Work item
Please decide whether each statement below agrees with the article about Kat Jim, answering yes or no and quoting the deciding words from the article. (a) Jim was excommunicated from the church in 2008. (b) In October the LDS Church came out in favor of the proposed ban on conversion therapy. (c) All of Jim's family rejected them after they came out.

Selected excerpt
::::::::::

When Kat Jim, whose pronouns are they/them, heard the Church of Jesus Christ of Latter Day Saints would not eliminate a ban on LGBTQ conversion therapy, they immediately logged onto Facebook to read more.

The LDS Church officially came out against a proposed ban on the practice in October, saying in a statement that rules prohibiting Utah psychologists from engaging in conversion therapy would fail to safeguard “religious beliefs,” among other things.

Though Jim, now the president of Northern Arizona Pride Association, was excommunicated from the church in 2008 for being gay and had long distanced themselves from the organization, the decision still came as a blow.

“It was really good to see that some members of the church were fully against that choice, but the decision itself was a huge disappointment,” they said.

Jim is nonbinary, meaning they adhere to neither male nor female ascriptions. They are working toward a reconstructive top surgery, a step they hope will finally allow them to feel “whole.”

Adopted by a white Mormon family, Jim, who is Diné of Bitter Water and Red House clans, was brought up in the religion, and much of their family ostracized them when they came out.

“It was very difficult,” Jim said in a June interview with Flagstaff Live! “For my grandmother especially, but she loved me. There are a few people in my family that still aren’t comfortable with it, but I have cousins and my mother and partner who are supportive. I’m very lucky compared to most that have grown up in the LDS.”

::::::::::

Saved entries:

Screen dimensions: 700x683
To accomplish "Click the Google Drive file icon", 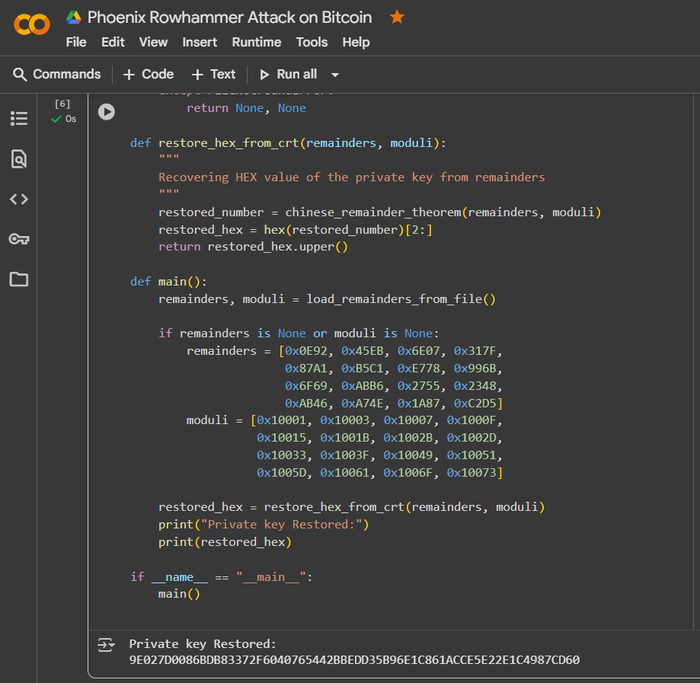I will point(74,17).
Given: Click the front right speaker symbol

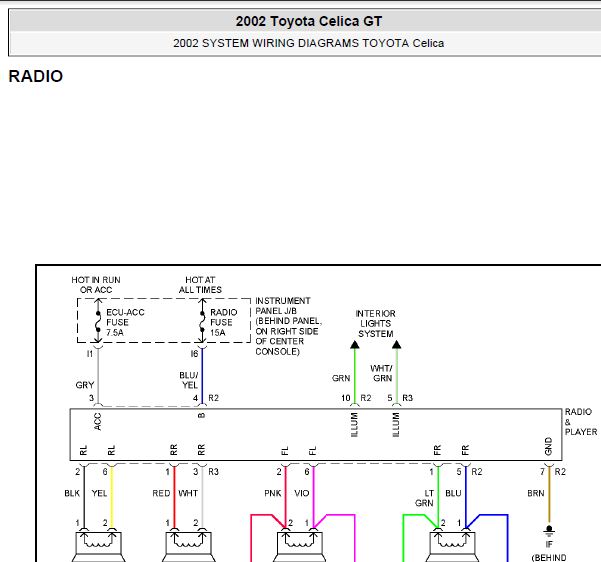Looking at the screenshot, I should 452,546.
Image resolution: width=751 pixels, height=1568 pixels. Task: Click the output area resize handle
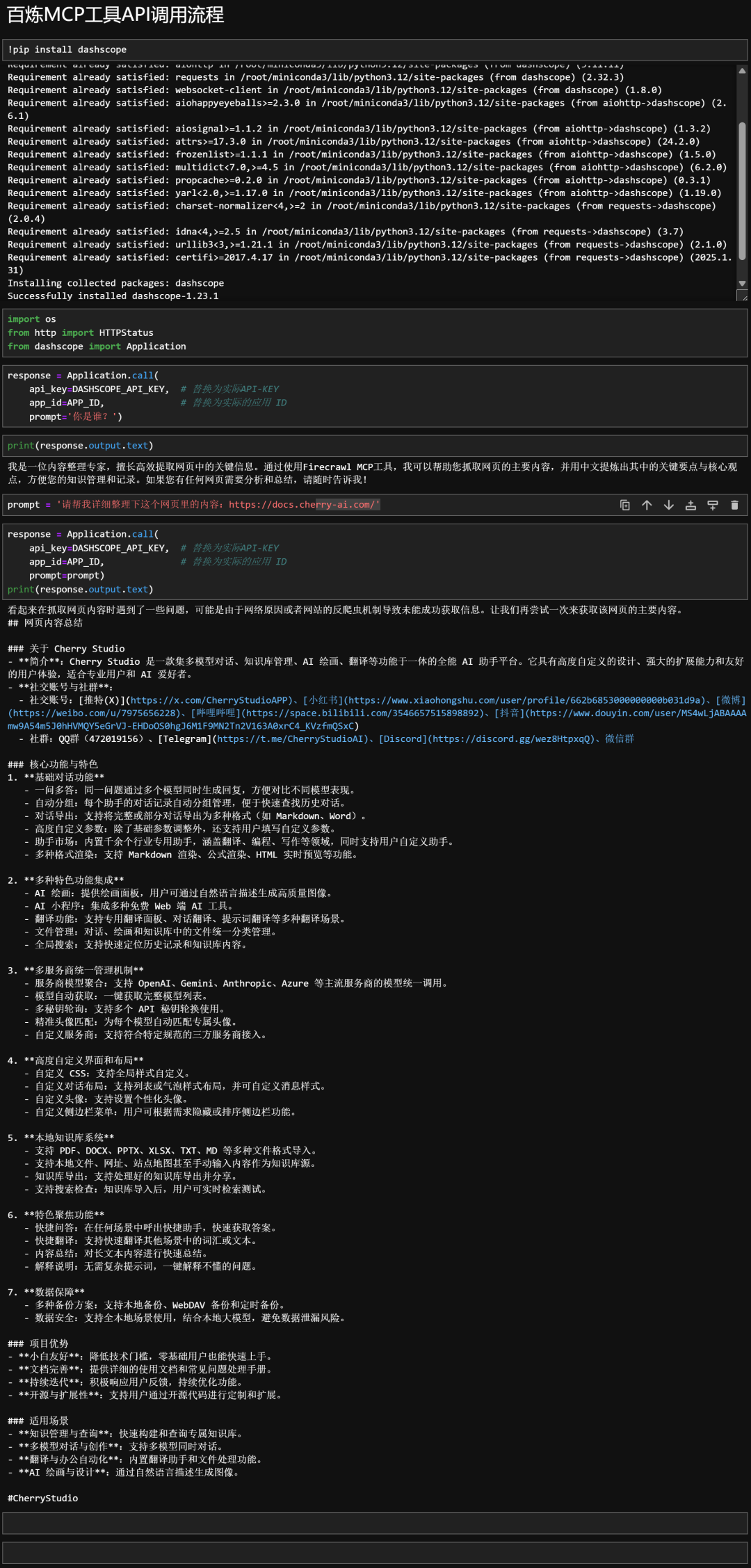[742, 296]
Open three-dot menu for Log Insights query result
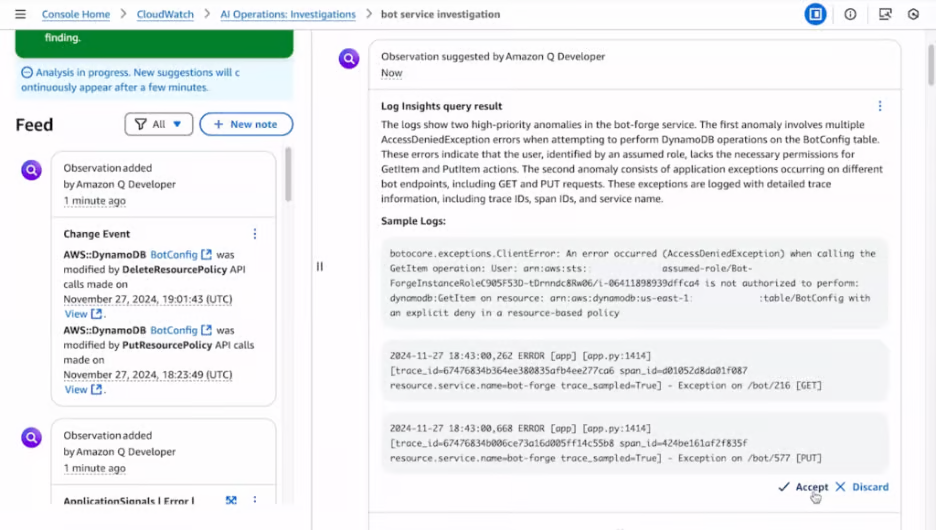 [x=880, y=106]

::::::::::

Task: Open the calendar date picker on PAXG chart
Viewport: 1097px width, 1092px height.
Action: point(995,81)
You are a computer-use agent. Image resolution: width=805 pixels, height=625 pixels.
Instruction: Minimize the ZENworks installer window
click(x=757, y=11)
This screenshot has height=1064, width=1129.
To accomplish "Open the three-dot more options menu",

::::::::::

Solved problem
(a) Yes: "was excommunicated from the church in 2008 for being gay"
(b) No: "officially came out against a proposed ban on the practice in October"
(c) No: "I have cousins and my mother and partner who are supportive."